— begin Data provided —

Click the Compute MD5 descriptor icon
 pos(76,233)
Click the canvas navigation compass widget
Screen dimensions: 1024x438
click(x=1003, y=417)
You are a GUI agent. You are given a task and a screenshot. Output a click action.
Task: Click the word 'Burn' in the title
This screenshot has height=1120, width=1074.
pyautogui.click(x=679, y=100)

— end Data provided —
— begin Data provided —

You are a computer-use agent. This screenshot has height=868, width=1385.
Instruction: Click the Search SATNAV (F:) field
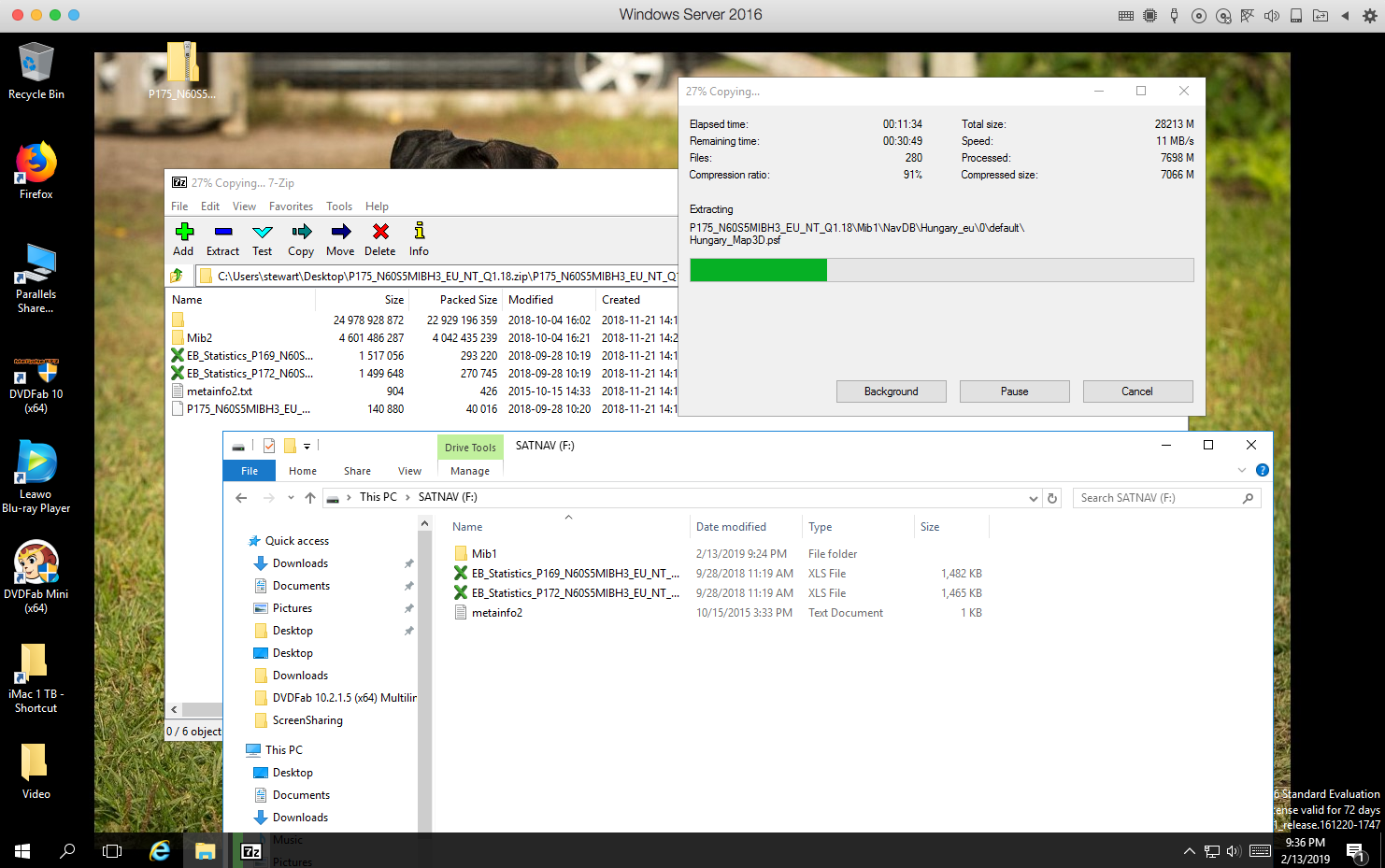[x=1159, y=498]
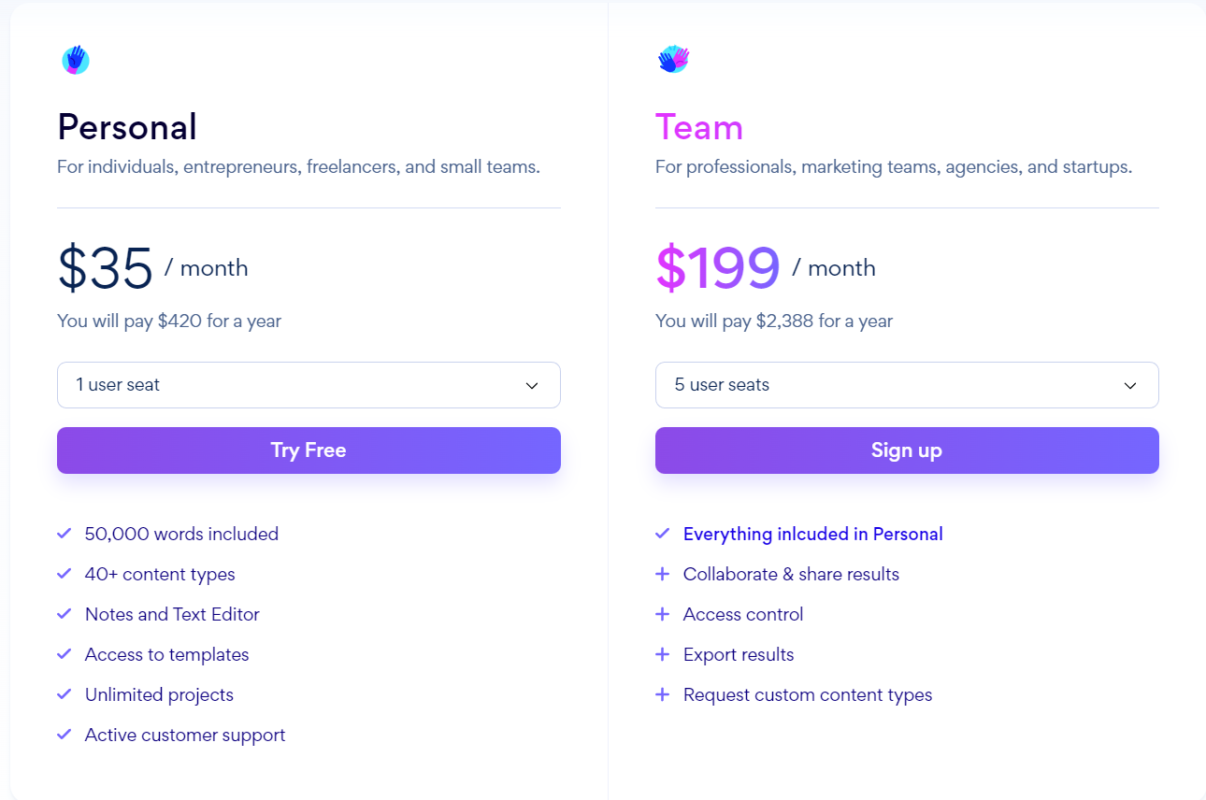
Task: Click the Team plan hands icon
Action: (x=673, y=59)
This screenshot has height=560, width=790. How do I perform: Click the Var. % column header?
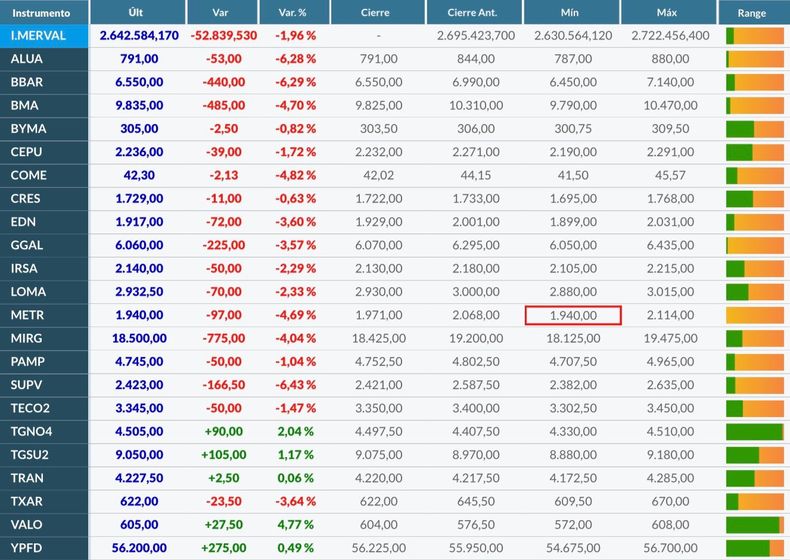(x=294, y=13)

— end Data provided —

Your task |
Can you switch "compass" to "direction" in the stretch of records from the line containing "Click the Compute MD5 descriptor icon" through the line containing "pyautogui.click(x=679, y=100)", then give back only those lines with everything else unchanged?

Response to this exercise |
Click the Compute MD5 descriptor icon
 pos(76,233)
Click the canvas navigation direction widget
Screen dimensions: 1024x438
click(x=1003, y=417)
You are a GUI agent. You are given a task and a screenshot. Output a click action.
Task: Click the word 'Burn' in the title
This screenshot has height=1120, width=1074.
pyautogui.click(x=679, y=100)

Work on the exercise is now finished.